— Start of Information supplied —

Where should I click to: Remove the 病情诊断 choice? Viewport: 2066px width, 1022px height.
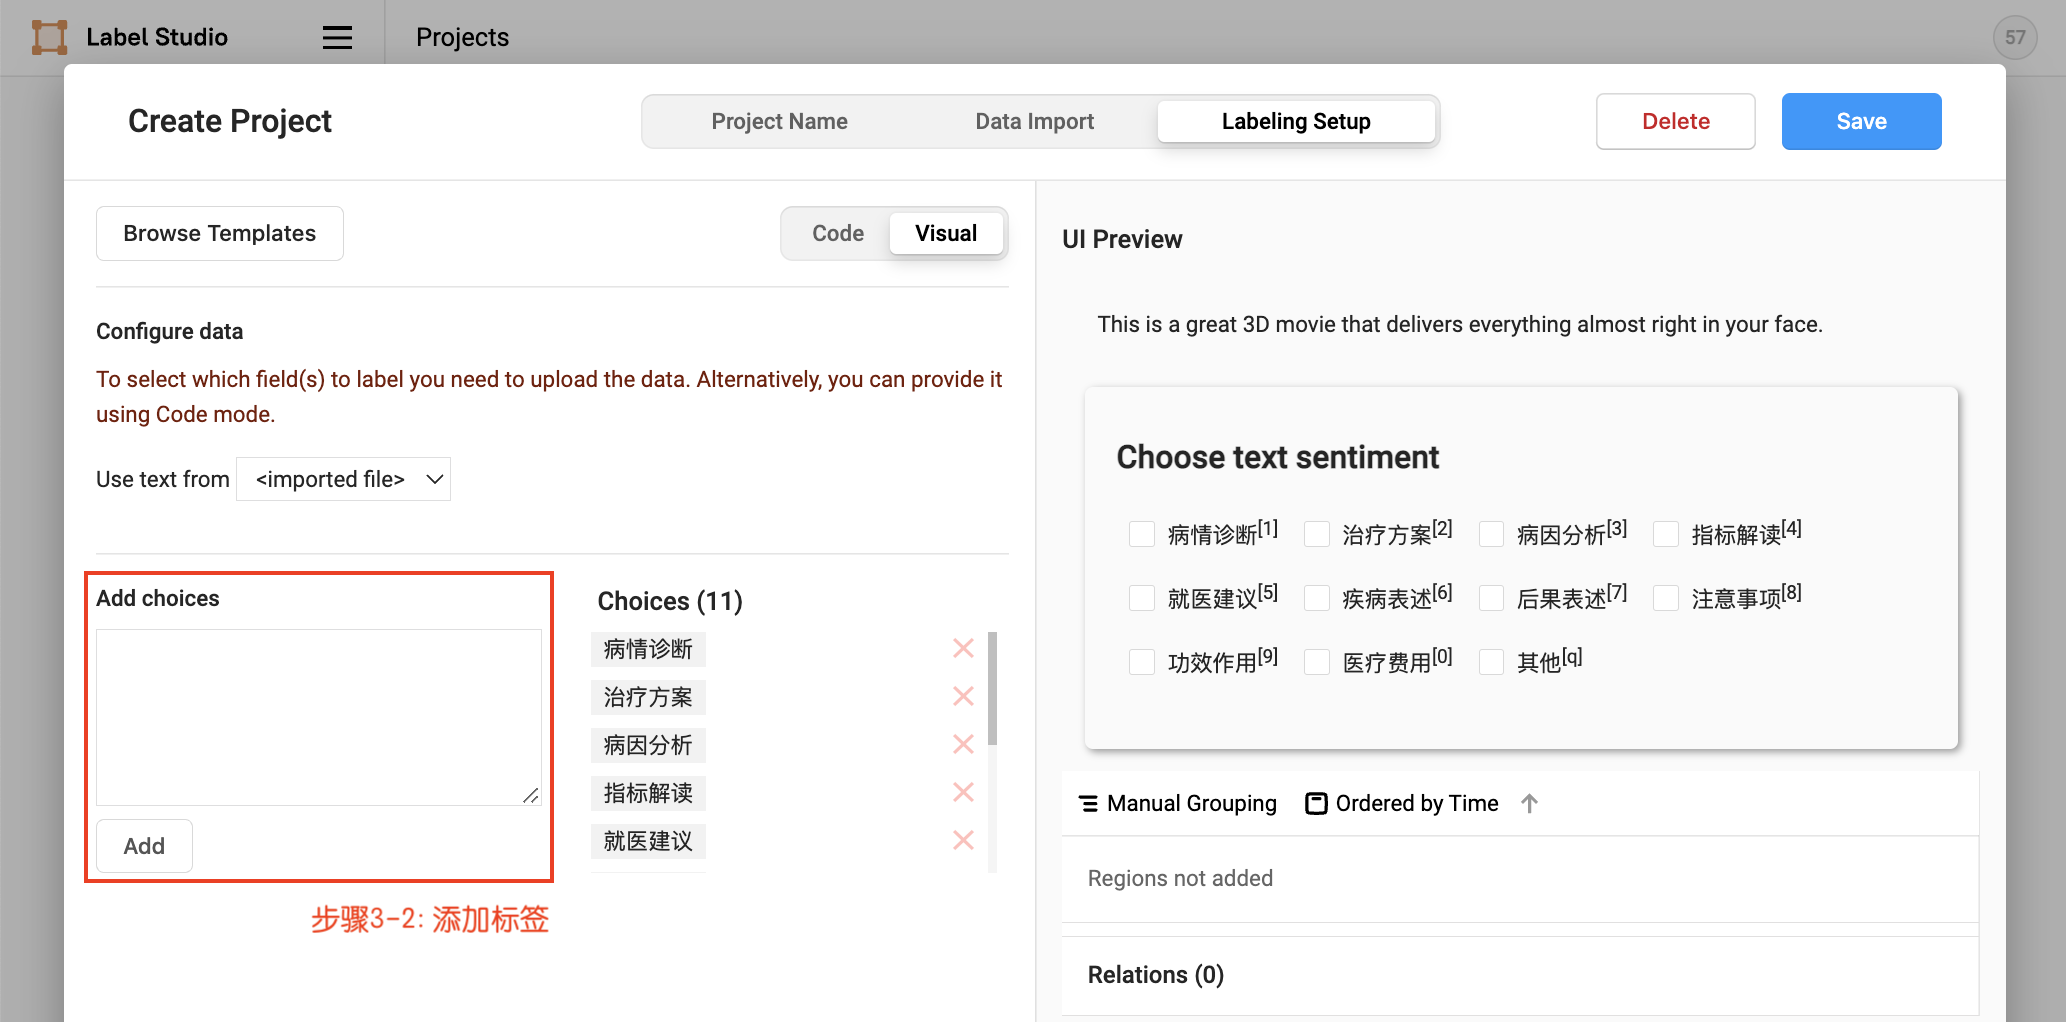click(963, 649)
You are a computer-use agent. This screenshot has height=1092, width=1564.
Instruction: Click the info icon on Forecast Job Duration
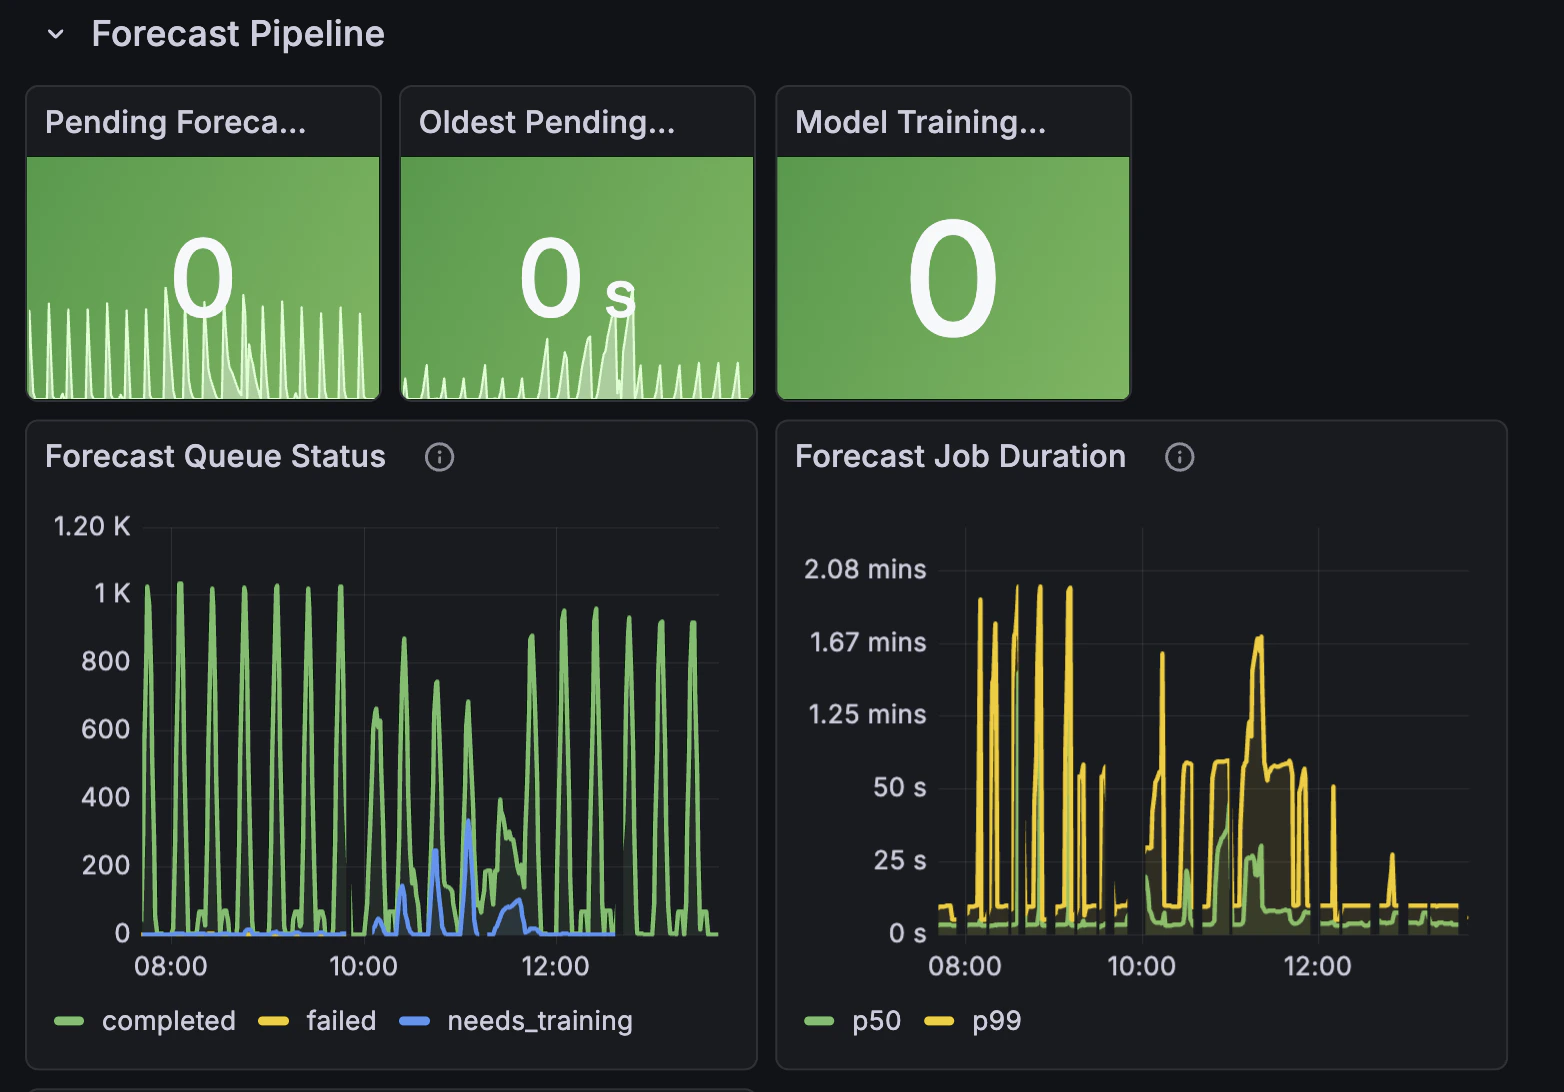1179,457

— End of Information supplied —

### [Description of the task]
Present the material above as a Markdown table with the columns Row and Line, numbering each nonblank line and leaving the pictures out.

### [Output for this exercise]
| Row | Line |
|---|---|
| 1 | Where should I click to: Remove the 病情诊断 choice? Viewport: 2066px width, 1022px height. |
| 2 | click(963, 649) |
| 3 | You are a computer-use agent. This screenshot has height=1092, width=1564. |
| 4 | Instruction: Click the info icon on Forecast Job Duration |
| 5 | 1179,457 |